**Problem to work on**:
Using the material that follows, output exactly the lines from the one containing "О компании (58, 111)" through the one containing "Прямоугольные баки для", with both ends kept.

**** Dataset excerpts

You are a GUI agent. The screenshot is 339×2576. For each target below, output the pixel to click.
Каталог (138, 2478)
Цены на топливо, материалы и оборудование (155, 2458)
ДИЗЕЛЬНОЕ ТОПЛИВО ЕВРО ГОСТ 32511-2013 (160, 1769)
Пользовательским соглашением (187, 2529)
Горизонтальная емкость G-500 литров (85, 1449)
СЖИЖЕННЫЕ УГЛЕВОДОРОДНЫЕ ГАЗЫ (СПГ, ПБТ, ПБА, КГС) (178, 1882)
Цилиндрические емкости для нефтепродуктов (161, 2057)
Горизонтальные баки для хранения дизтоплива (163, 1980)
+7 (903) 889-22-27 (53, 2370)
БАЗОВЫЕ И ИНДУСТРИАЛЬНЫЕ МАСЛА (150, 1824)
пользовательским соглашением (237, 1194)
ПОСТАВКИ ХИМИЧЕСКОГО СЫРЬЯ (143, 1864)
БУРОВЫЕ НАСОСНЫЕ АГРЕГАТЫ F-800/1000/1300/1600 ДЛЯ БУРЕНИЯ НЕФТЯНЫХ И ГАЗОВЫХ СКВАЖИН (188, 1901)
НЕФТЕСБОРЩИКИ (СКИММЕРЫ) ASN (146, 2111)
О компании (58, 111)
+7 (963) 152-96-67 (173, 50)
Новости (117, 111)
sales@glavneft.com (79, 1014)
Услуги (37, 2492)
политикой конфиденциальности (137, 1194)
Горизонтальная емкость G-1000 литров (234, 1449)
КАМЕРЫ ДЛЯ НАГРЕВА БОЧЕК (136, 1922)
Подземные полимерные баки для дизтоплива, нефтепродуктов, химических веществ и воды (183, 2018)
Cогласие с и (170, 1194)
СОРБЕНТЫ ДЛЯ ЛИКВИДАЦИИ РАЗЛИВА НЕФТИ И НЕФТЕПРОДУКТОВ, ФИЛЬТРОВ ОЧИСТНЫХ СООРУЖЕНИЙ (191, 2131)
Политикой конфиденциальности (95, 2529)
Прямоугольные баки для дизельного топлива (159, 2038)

********
**** Dataset excerpts

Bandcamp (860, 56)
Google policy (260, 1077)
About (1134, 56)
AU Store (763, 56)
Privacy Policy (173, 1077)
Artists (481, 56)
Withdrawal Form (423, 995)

********

**Answer section**:
О компании (58, 111)
+7 (963) 152-96-67 (173, 50)
Новости (117, 111)
sales@glavneft.com (79, 1014)
Услуги (37, 2492)
политикой конфиденциальности (137, 1194)
Горизонтальная емкость G-1000 литров (234, 1449)
КАМЕРЫ ДЛЯ НАГРЕВА БОЧЕК (136, 1922)
Подземные полимерные баки для дизтоплива, нефтепродуктов, химических веществ и воды (183, 2018)
Cогласие с и (170, 1194)
СОРБЕНТЫ ДЛЯ ЛИКВИДАЦИИ РАЗЛИВА НЕФТИ И НЕФТЕПРОДУКТОВ, ФИЛЬТРОВ ОЧИСТНЫХ СООРУЖЕНИЙ (191, 2131)
Политикой конфиденциальности (95, 2529)
Прямоугольные баки для дизельного топлива (159, 2038)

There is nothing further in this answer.